During his term, the FTC investigated allegations that Intel
Corp and Google Inc broke antitrust law. It also won
multimillion-dollar settlements from Skechers USA Inc and
Reebok, which is owned by Adidas AG, for advertising "toning
shoes" with unfounded claims the footwear would enable users to
get stronger.
Leibowitz has been energetic in fighting deals that
brand-name pharmaceutical companies make with generic drugmakers
to delay the manufacture of cheaper versions of best-selling
drugs.
The U.S. Supreme Court is due to take up these "pay for
delay" arrangements in an oral argument next month.

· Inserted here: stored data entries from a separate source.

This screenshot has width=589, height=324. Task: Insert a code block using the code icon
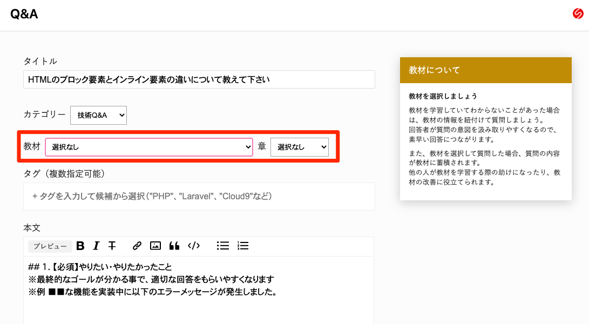click(194, 246)
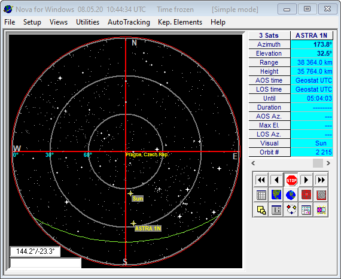Step time forward with the single right arrow
The width and height of the screenshot is (341, 279).
point(306,180)
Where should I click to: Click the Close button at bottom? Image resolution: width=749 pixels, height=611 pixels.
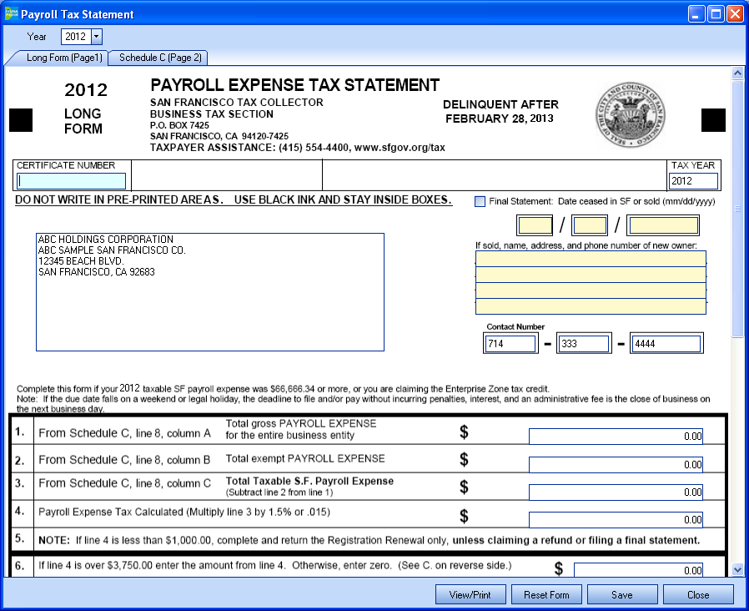pos(698,594)
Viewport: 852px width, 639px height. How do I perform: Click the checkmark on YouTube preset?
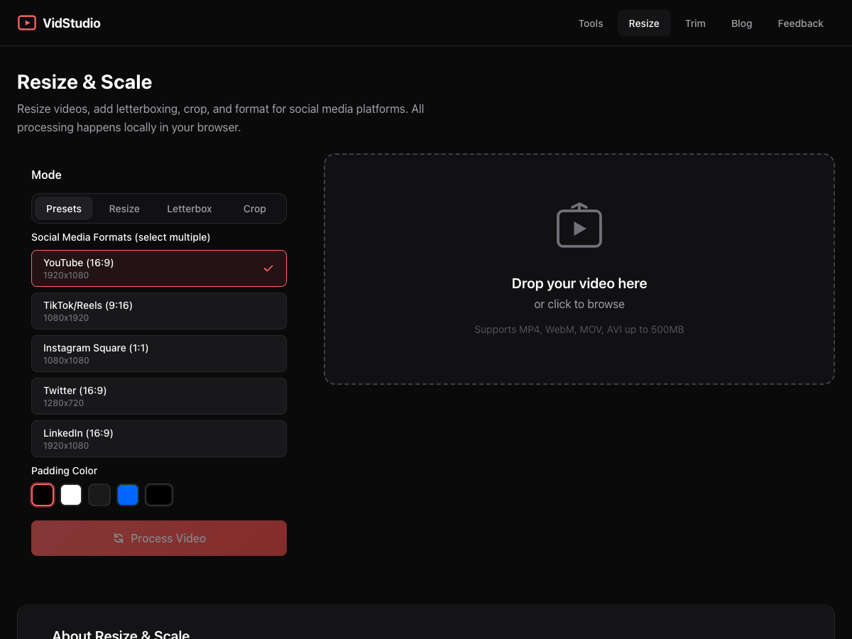(268, 268)
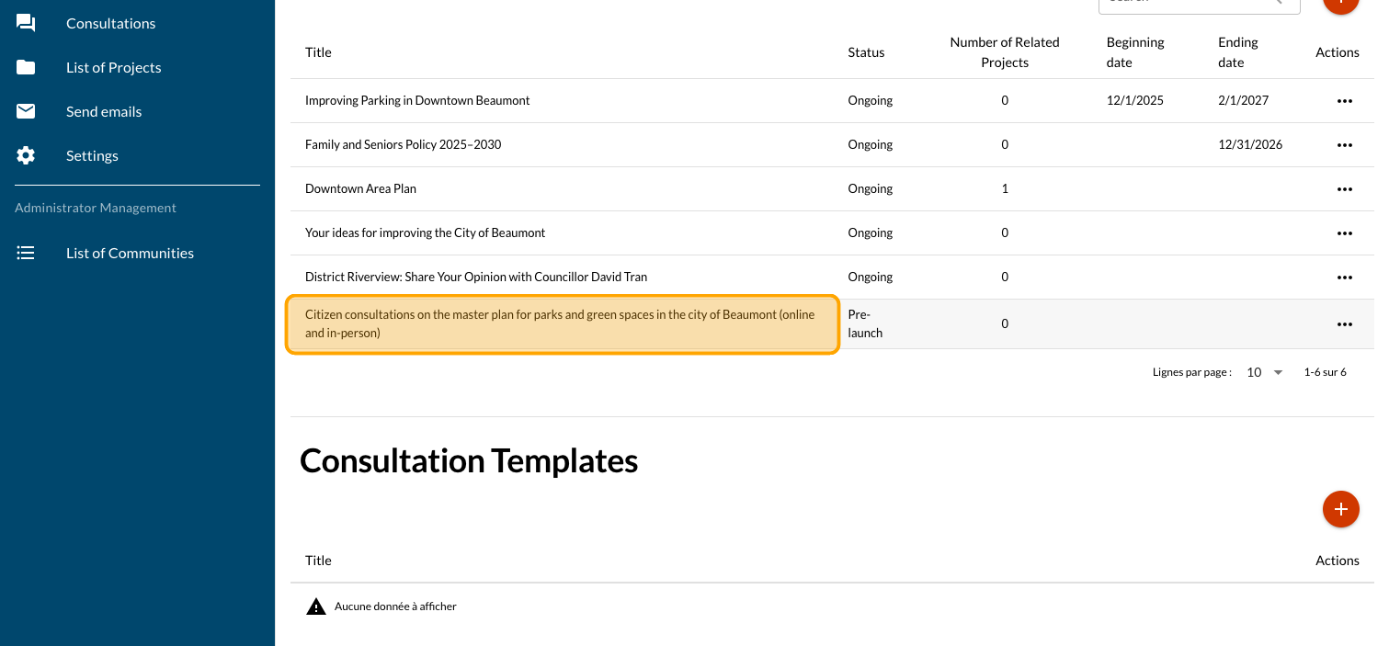1389x646 pixels.
Task: Open actions for District Riverview consultation
Action: point(1344,278)
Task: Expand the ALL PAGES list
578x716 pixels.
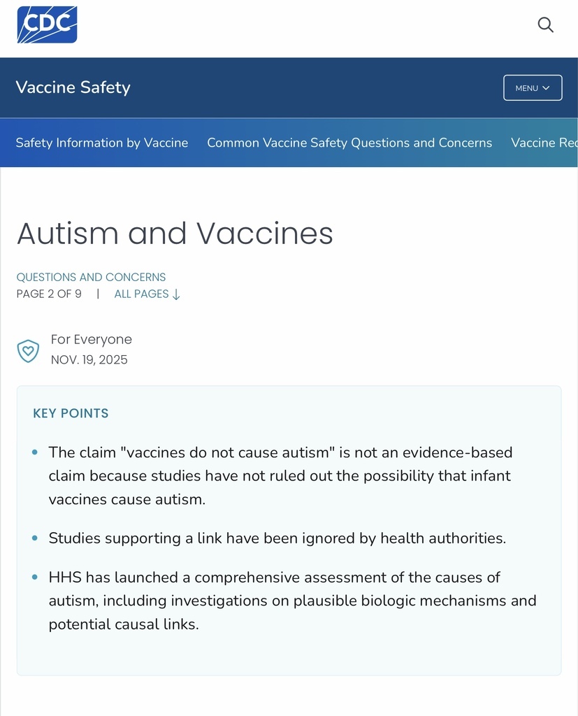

Candidates to succeed Leibowitz are Commissioners Julie
Brill and Edith Ramirez; Howard Shelanski, director of the FTC's
Bureau of Economics; and Philip Weiser, a veteran of the White
House and Justice Department who now teaches law at the
University of Colorado in Boulder.
Brill and Ramirez would not face confirmation by the Senate
and are considered front-runners. Any new commissioner would
require Senate confirmation, which could easily take several
months.
Without Leibowitz, a Democrat, the agency will have two
remaining commissioners from each party. This raises the
possibility of a string of deadlocked 2-2 votes.